The streets of St. Petersburg have transformed into an outdoor banya, except with no snow to cool down in. And I feel like I’m slowly losing my mind as I stew in a pool sweat and mosquitoes inside a stuffy classroom. Russia’s experiencing one of the worst heatwaves in decades — the locals have rechristened the country as Africa. it’s not terrible, in the sense that it hasn’t reached over 100 (at least, in Petersburg, it hasn’t), but keep in mind that it rarely gets this hot. (In other areas, such as Siberia, Moscow, and southern Russia, it gets over 40 C in the shadows.) But it’s terrible in the sense that Russians escape the heat by swimming…and drinking. Unfortunately, in the reverse order. In the past week, there have been over 200 deaths from drinking and drowning. The heat’s also destroyed an absurd amount of crops. Russia’s in a state of emergency, since the heat wave doesn’t look like it’s about to end.
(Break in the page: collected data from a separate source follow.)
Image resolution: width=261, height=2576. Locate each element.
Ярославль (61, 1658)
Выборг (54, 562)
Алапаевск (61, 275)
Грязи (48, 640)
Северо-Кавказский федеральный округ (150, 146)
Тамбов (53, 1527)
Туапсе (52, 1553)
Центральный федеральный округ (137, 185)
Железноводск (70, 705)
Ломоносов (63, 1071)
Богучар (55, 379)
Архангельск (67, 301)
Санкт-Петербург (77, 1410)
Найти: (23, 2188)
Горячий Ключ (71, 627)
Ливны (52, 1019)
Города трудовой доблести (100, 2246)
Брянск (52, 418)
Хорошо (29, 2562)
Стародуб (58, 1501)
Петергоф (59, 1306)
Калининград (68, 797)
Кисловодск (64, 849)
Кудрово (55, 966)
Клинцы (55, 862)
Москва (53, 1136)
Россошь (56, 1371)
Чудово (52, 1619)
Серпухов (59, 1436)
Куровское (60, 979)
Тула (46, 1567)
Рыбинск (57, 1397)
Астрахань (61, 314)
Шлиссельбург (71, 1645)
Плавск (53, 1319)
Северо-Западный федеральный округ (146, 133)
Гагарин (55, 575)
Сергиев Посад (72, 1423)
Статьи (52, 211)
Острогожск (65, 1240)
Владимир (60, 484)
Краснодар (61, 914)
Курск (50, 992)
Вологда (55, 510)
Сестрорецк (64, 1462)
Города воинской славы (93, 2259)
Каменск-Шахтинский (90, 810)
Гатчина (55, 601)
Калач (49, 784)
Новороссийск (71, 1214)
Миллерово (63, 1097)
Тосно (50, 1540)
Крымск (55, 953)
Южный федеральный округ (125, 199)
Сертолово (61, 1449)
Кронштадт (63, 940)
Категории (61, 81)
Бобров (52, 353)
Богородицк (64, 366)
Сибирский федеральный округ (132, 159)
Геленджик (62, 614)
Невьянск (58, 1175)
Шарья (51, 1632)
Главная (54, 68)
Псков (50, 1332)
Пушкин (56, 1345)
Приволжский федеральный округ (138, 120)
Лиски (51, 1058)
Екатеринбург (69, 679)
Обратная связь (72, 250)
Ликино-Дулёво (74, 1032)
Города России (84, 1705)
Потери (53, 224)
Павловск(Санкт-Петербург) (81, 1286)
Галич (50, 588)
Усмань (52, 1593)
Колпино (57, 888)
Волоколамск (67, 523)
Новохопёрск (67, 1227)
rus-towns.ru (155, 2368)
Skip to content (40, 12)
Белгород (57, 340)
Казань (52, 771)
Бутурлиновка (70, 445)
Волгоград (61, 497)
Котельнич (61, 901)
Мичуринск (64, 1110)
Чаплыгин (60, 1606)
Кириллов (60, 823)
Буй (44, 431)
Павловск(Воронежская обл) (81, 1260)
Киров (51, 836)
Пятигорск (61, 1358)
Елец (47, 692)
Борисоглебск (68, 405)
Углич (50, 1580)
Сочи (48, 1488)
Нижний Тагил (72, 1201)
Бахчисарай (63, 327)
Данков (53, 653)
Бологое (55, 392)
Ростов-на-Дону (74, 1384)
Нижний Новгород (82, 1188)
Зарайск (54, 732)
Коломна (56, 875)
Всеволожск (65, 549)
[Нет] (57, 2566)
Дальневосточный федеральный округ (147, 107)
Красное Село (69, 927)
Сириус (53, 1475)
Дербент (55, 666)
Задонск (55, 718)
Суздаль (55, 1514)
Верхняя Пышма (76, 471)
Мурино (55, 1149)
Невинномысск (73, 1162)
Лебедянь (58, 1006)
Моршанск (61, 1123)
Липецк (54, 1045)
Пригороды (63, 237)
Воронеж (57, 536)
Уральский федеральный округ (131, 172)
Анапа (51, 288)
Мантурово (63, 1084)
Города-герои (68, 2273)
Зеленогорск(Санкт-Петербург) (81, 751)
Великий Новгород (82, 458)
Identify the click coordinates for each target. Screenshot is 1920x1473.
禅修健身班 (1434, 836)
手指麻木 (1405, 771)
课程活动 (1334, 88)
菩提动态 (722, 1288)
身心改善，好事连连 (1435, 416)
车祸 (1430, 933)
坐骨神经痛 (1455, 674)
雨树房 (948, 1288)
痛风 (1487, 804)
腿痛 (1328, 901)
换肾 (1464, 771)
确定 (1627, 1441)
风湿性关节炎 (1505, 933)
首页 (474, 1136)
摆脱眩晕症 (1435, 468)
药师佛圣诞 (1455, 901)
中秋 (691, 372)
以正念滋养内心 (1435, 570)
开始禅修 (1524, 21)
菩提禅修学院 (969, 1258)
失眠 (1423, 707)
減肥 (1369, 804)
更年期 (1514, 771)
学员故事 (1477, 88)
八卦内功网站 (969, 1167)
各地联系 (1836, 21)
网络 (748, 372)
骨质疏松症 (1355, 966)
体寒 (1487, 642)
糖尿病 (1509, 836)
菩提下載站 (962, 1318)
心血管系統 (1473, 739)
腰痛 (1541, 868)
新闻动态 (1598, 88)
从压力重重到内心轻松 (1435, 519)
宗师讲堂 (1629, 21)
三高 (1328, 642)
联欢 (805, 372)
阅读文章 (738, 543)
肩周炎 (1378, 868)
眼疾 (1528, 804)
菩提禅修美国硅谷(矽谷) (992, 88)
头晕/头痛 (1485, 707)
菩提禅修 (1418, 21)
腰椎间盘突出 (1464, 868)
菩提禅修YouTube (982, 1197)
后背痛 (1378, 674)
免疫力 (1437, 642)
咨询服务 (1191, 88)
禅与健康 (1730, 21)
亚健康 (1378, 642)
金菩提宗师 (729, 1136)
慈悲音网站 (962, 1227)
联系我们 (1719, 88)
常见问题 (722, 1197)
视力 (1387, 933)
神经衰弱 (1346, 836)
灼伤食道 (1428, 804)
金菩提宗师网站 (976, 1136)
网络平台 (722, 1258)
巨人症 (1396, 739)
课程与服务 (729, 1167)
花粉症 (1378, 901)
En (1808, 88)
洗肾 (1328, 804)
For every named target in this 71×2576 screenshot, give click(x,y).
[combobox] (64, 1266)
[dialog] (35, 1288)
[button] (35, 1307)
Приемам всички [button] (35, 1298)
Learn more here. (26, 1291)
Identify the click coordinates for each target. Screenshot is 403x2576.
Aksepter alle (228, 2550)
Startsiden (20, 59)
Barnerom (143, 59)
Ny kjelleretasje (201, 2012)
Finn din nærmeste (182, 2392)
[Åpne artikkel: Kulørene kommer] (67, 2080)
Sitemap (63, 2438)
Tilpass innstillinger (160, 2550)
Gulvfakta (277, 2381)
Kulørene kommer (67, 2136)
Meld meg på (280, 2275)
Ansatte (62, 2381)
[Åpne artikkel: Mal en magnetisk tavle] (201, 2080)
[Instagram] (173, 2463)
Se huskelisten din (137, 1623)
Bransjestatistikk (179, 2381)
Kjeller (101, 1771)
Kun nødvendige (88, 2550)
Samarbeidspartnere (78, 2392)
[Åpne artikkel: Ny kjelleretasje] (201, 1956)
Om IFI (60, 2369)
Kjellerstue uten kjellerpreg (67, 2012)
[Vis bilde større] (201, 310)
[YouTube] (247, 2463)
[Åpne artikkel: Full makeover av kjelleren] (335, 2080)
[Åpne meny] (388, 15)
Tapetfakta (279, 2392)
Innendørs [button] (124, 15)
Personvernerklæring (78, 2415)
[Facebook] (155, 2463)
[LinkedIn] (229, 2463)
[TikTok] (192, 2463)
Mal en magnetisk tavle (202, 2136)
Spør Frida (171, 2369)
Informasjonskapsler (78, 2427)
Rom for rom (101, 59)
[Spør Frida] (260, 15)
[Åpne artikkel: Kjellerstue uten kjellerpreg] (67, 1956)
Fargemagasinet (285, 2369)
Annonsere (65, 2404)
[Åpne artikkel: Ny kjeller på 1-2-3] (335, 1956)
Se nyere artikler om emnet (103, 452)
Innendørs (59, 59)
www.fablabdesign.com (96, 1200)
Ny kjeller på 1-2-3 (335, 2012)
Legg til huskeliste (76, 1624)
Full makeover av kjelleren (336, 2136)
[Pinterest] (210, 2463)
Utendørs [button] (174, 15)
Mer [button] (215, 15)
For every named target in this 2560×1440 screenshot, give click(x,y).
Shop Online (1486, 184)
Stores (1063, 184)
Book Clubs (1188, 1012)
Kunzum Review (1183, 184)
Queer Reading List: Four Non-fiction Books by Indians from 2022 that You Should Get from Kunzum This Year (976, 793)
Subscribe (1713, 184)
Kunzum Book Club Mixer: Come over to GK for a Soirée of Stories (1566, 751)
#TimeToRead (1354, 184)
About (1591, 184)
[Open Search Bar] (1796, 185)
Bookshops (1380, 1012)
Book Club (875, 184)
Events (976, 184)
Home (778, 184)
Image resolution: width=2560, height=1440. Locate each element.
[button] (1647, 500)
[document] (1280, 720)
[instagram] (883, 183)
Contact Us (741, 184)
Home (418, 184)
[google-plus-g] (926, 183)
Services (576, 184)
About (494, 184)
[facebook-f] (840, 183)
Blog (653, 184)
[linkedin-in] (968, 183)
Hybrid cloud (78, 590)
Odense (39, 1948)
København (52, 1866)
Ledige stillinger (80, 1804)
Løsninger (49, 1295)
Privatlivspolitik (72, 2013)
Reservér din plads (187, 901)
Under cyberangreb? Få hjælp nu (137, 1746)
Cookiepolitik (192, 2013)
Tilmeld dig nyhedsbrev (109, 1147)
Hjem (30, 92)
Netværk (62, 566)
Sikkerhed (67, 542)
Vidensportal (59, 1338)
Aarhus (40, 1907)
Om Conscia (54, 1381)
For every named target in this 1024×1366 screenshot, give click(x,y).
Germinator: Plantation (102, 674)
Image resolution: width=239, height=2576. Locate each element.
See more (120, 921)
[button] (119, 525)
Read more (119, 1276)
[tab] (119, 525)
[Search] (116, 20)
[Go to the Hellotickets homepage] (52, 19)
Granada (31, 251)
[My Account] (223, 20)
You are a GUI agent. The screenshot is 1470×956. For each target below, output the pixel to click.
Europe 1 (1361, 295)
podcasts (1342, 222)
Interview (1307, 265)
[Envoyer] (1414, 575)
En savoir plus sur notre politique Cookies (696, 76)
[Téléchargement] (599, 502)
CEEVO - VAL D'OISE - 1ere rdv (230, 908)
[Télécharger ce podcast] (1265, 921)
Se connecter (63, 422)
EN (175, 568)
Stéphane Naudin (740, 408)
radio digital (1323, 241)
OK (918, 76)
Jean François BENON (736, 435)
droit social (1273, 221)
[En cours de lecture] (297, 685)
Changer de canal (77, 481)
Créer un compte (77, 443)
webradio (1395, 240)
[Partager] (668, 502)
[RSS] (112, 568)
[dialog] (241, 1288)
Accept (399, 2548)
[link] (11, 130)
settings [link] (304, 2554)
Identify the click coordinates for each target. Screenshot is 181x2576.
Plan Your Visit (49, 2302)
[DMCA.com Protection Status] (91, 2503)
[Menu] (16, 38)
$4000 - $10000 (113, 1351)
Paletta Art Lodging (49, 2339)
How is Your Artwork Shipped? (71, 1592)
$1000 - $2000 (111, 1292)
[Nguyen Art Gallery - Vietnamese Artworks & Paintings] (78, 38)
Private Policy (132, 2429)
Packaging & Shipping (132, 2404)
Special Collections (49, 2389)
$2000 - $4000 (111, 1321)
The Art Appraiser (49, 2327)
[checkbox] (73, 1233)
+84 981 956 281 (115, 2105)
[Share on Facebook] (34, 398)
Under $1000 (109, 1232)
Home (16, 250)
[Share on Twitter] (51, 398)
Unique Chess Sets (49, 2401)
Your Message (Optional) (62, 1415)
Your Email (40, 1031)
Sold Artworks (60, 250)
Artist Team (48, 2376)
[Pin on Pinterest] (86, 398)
I would consider this a health crisis — with no end in sight, Russians are still going to take to the beach and arm themselves with alcohol. It’s fun to drink, and it’s even more fun to drink on the beach, so why not? But it’s difficult to gauge how much one is drinking, especially in the tortuous heat. I’m sure that Russians have been drinking and swimming for centuries, but the heat has never been this bad. They just don’t realize how quickly they’re dehydrating and that they’re replenishing themselves with 40 proof alcohol. In June, 1200 people died from drowning, and I can only imagine that the numbers are going to be significantly higher by the end of July.
What’s the solution going to be? Tell Russians to stop drinking? That’s sure as hell not going to happen. Raise the price of vodka again is a possibility, but that would probably just mean that more Russians would turn to good old-fashioned samogon — moonshine. I don’t know. All I know is it’s going to be pretty devastating if the weather doesn’t cool down soon.